Il micio allungò una zampetta sul bordo della sua pelliccia e miagolò di nuovo, piano. 

La donna passò rapidamente in rivista tutto quello che sapeva, e non era molto. sulle associazioni che si occupavano di animali. 

“E poi è inutile anche pensarci, perché fino al 27, a essere ottimisti, non ce ne sarà una di aperta. No, non posso proprio farci niente”. 

Ma mentre pensava così, si era già chinata a raccogliere il gatto e si dirigeva verso casa, la bestiola in collo. 

“ Spero che tu sia in grado di mangiare, e che ti piaccia il pollo” disse a voce alta non appena entrata in cucina, deponendo il mucchietto di pelo nero sulla tavola, e rimase quasi stupita nel sentire la propria voce risuonare in quelle stanze sempre silenziose. 

Il gattino intanto stava facendo onore al pranzo improvvisato e, dopo aver divorato la fettina di pollo spezzettata e aver bevuto anche un po’ di latte, cominciò a ripulirsi. 

La donna lo osservò suo malgrado affascinata, poi allungò una mano per carezzare quella pelliccia che, sotto i decisi colpi di lingua del micio, stava ritornando lucida e morbida, ma si fermò bruscamente. Per un attimo considerò perplessa l’intenso ronzio che proveniva dall’animale. 

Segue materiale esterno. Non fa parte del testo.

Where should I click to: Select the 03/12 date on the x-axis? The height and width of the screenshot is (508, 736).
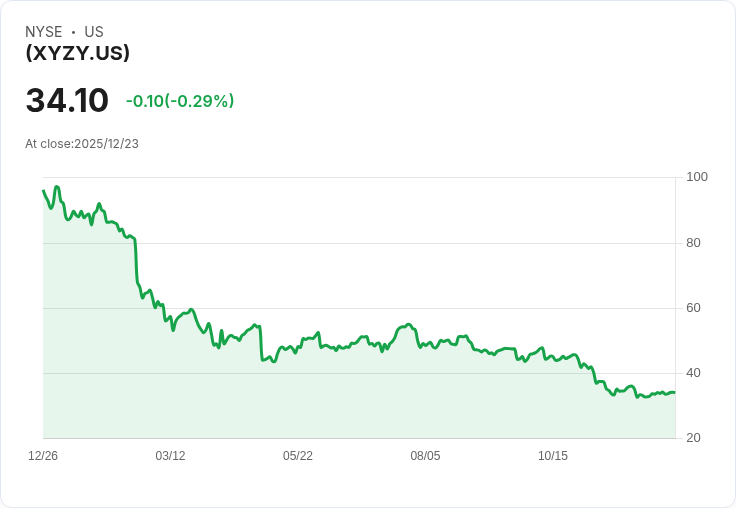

“Ha paura di me? O sta male?” si chiese, ma poi ricordò . “No! Fa le fusa”, esclamò a voce alta, ridendo come da tempo non le succedeva. 

E mentre lo portava nella sua camera e lo deponeva sul suo letto, dove il micino si seppellì subito nel piumino, l’informò “È proprio una bella musica, sai… Ecco, ti chiamerò Mozart”. 

Cominciò a prepararsi per andare a letto, pensando con piacere che non appena possibile sarebbe andata a comperare tutto il necessario per il suo gattino, e sentì le fusa aumentare d’intensità. 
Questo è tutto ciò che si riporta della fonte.